A therapist once told me that the time would come when I would be grateful not just for the experience, but grateful to him. I think -- maybe -- I'm getting closer to that time.

*(God, duh)

Thursday, September 08, 2011

Empty Sky

I stood in my mother's Woods Hole kitchen, watching the reports trickling in on the morning news show. I remember all that initial confusion, before the pieces fell together. What kind of plane? Was it an accident? On purpose? And then that sickening moment, that second-plane-shot.

I don't really know how to deal with this 10th Anniversary. It all feels far away and yet very very fresh. Extremely personal but writ large. Self indulgent to relive it, to write about it, but important, too. My memories are the same as your memories, but different, and it's all tied in with where I was then and where I am now and all that happened during, and just before, and in between then and now.

Remember that moment before you knew it was possible for that great big tower to collapse?

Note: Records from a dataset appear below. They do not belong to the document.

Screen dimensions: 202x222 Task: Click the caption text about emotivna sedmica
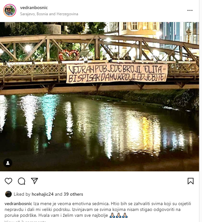click(98, 210)
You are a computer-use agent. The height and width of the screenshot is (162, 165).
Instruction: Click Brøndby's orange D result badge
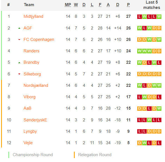(x=144, y=63)
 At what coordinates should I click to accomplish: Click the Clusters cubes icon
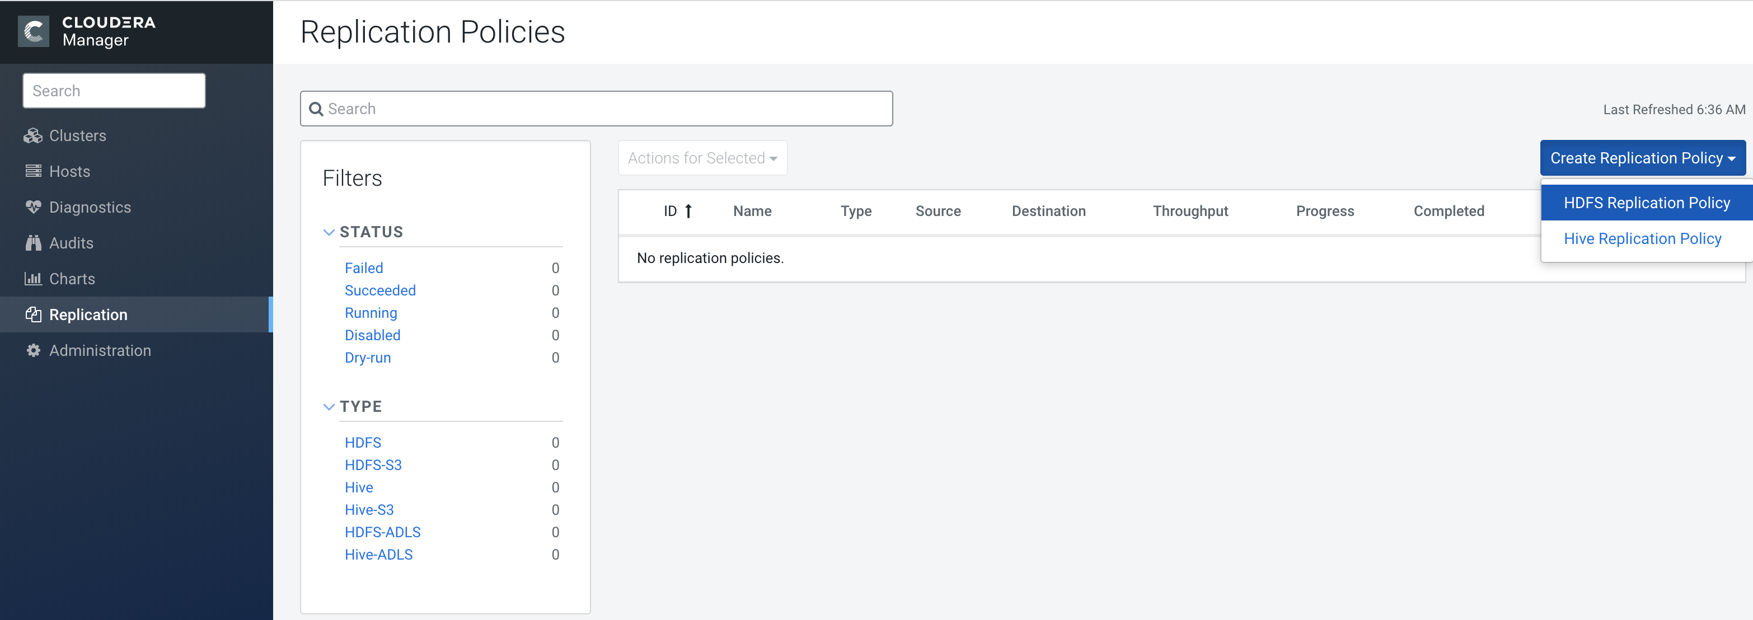[33, 135]
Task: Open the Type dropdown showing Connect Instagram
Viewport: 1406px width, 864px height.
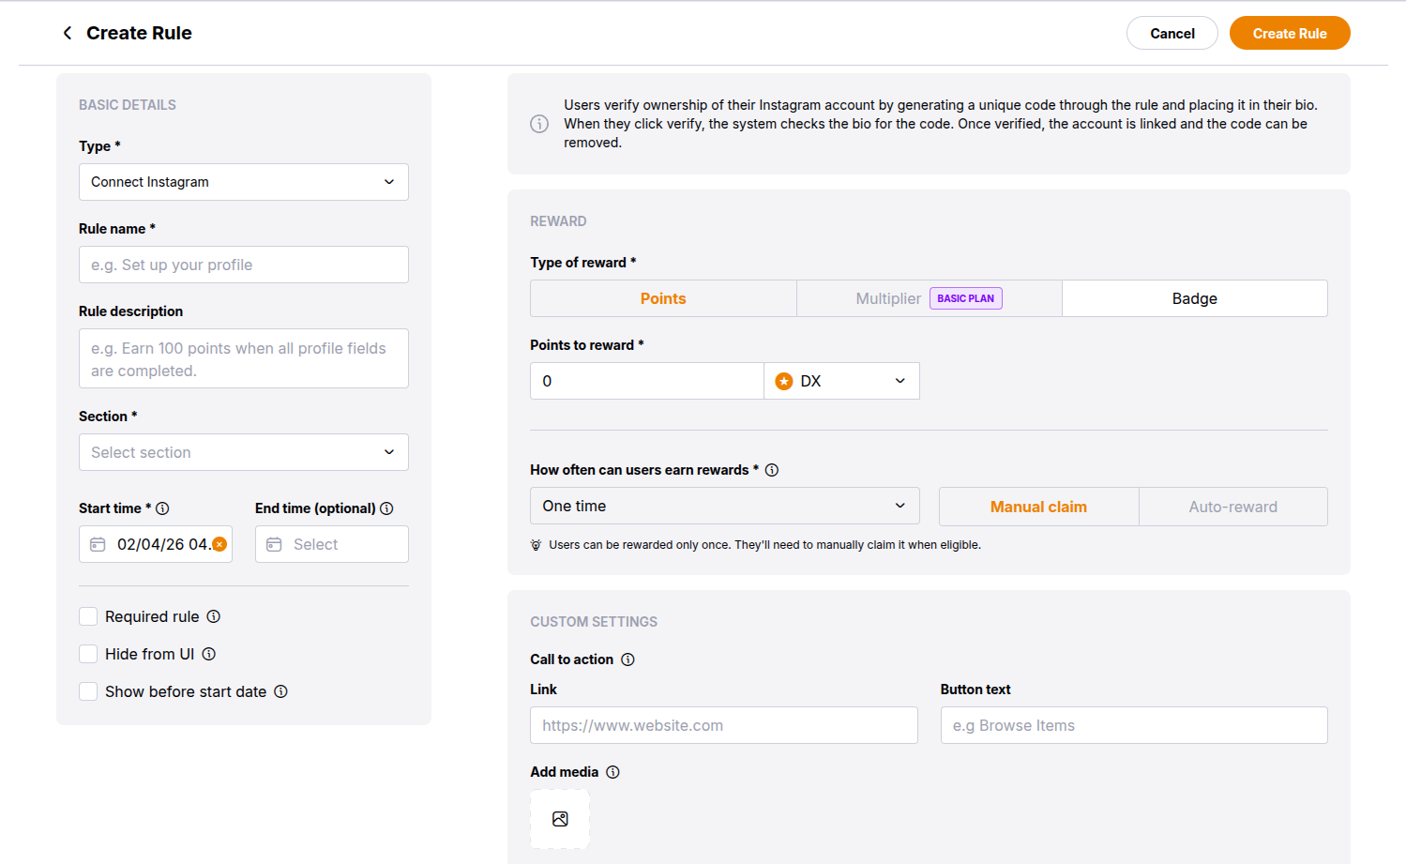Action: (243, 182)
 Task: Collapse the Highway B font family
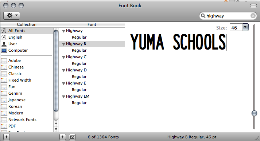[x=63, y=44]

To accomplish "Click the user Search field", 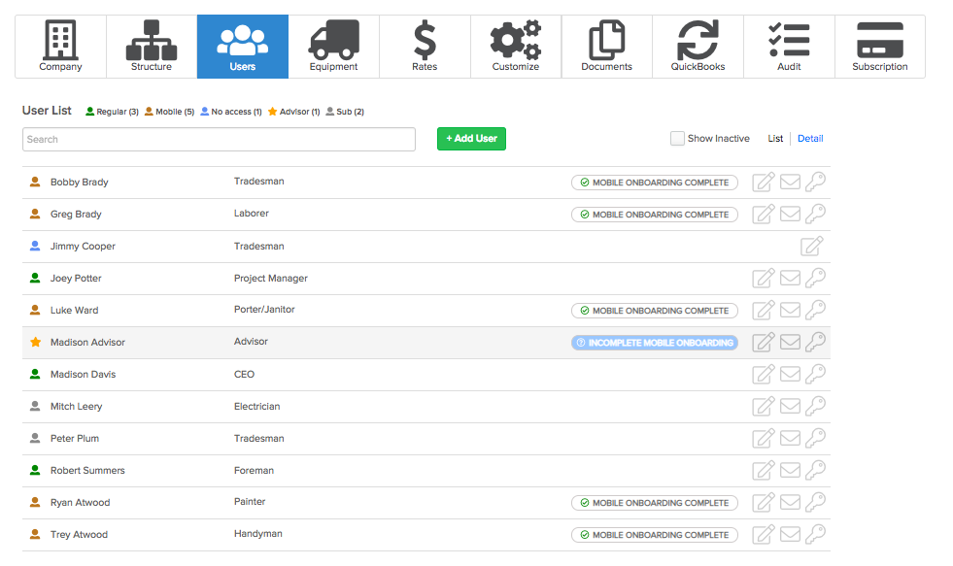I will click(219, 139).
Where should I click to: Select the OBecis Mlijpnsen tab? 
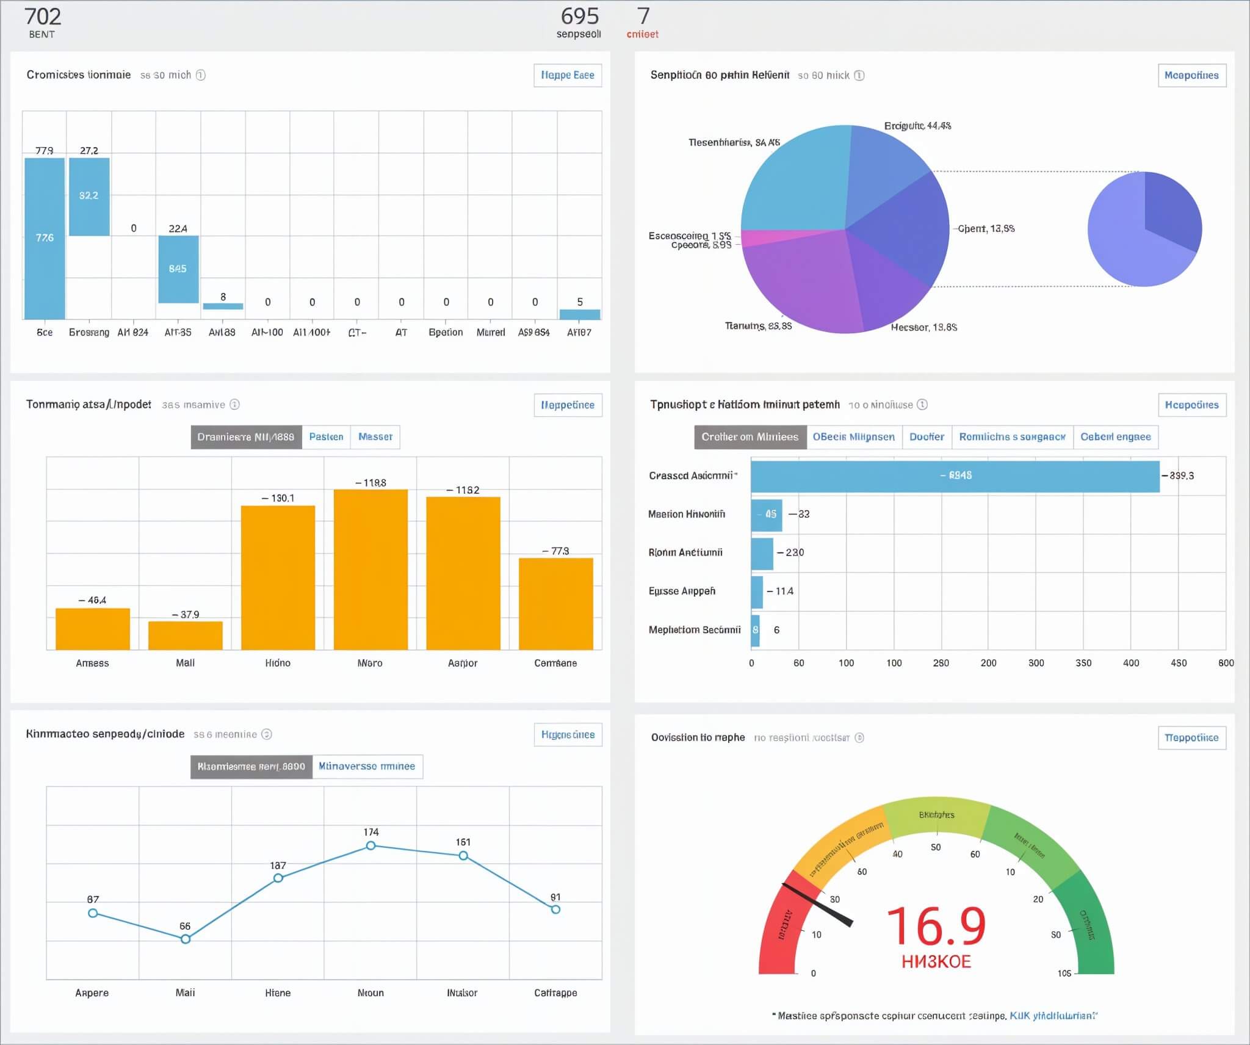click(x=853, y=437)
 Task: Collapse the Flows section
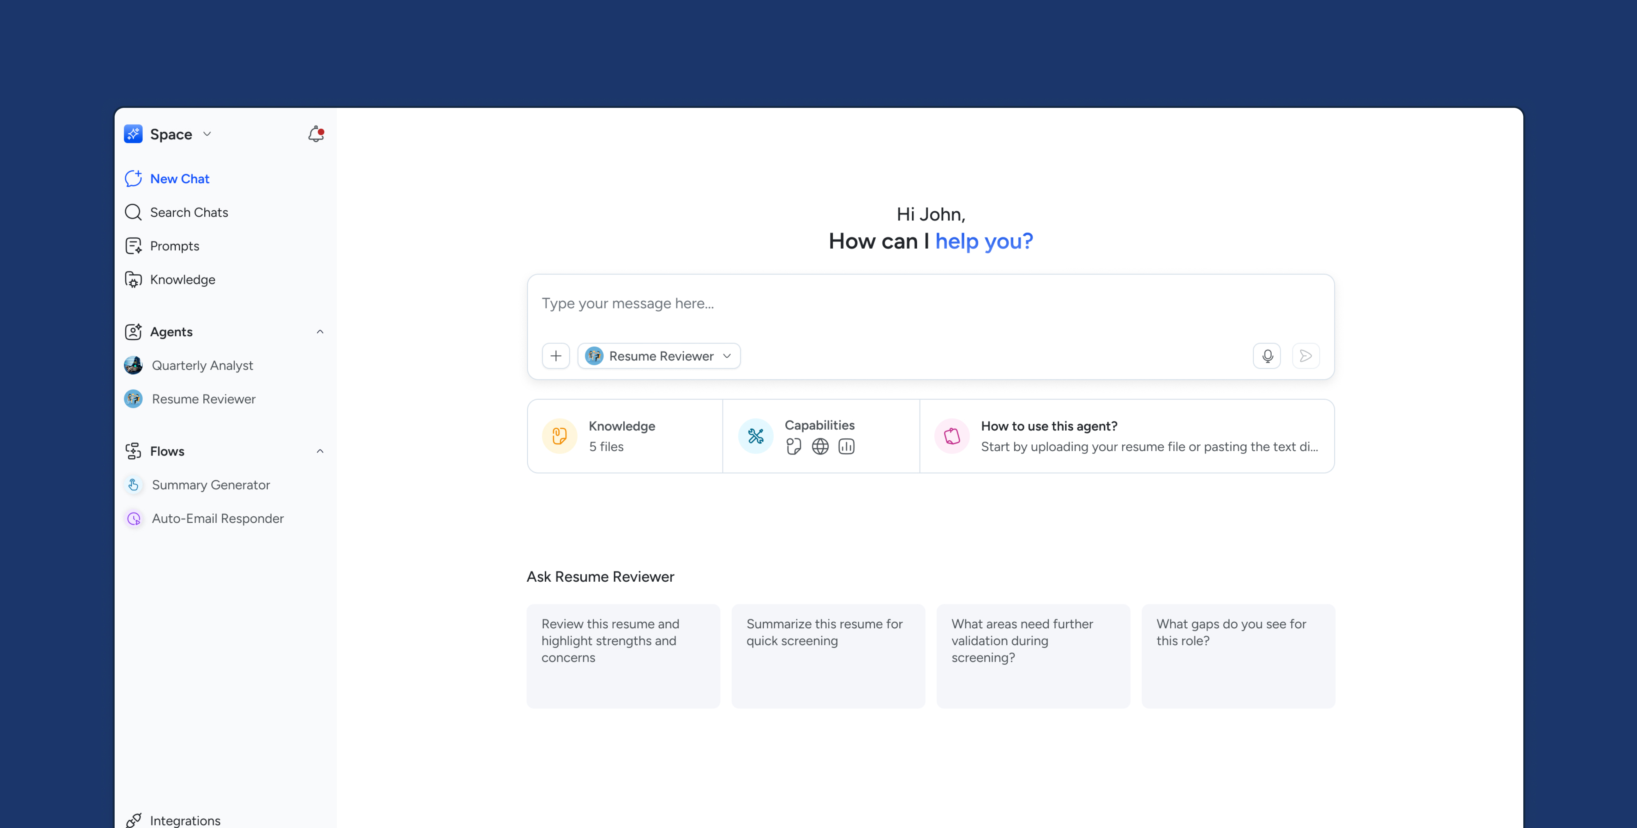coord(320,451)
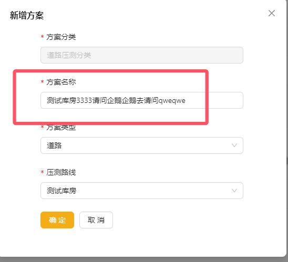Click red asterisk beside 方案分类

point(42,36)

And then remember that moment when it came down? And then the realization that the other one would, inevitably, too? And how you couldn't help but think of all the people trapped inside? Of course you do. On the Cape it was glorious early autumn, the air was crisp, birds were singing, and on the television -- Hell on earth.

I remember those eerie, empty skies above Cape Cod over the days that followed. And reflexively watching for con trails, for signs of danger. It was blue, beautiful, rainless, and cool, and I felt hollowed out and spent.

I want a kiss from your lips
I want an eye for an eye
I woke up this morning
To an empty sky

People I knew died that day going into the towers. No one near and dear to me, but people I knew by name, who knew me by name. Brothers of friends. Other people I knew decided to take a later flight out of Logan and were miraculously, mysteriously spared. I was already in mourning for my stepmother who had died suddenly and young, just four months before. A friend from college died two years later from complications from AIDS -- specifically, a respiratory illness. He lived near the World Trade Center. I blamed Bin Laden.

My three-year-old pointed at our crushed oyster shell driveway just a few days after and said "Look, mama! Debris!" He had seen a lot of television by then. I cried a lot. He patted me on the head. My husband had already left for Texas to start his new job and our new life, to buy our new house. We talked on the phone maybe that day, maybe a day later. My panic and sense of urgency were met by his coolness and political analysis.

That life was already cracking for me, but September 11th didn't help. The gap between my experience and his was jarring and unresolvable. A few weeks later I flew with the boys to Austin, a stranger in a strange land, surrounded on the highway by pickup trucks with that same Jingoistic bumper sticker on them, purchased at Wal-Mart. I don't even remember what it said now. "These Colors Don't Run," maybe, or "Never Forget."

As if.

Wednesday, September 07, 2011

this could be the place

Hello, original blogging platform. I wish to reclaim you.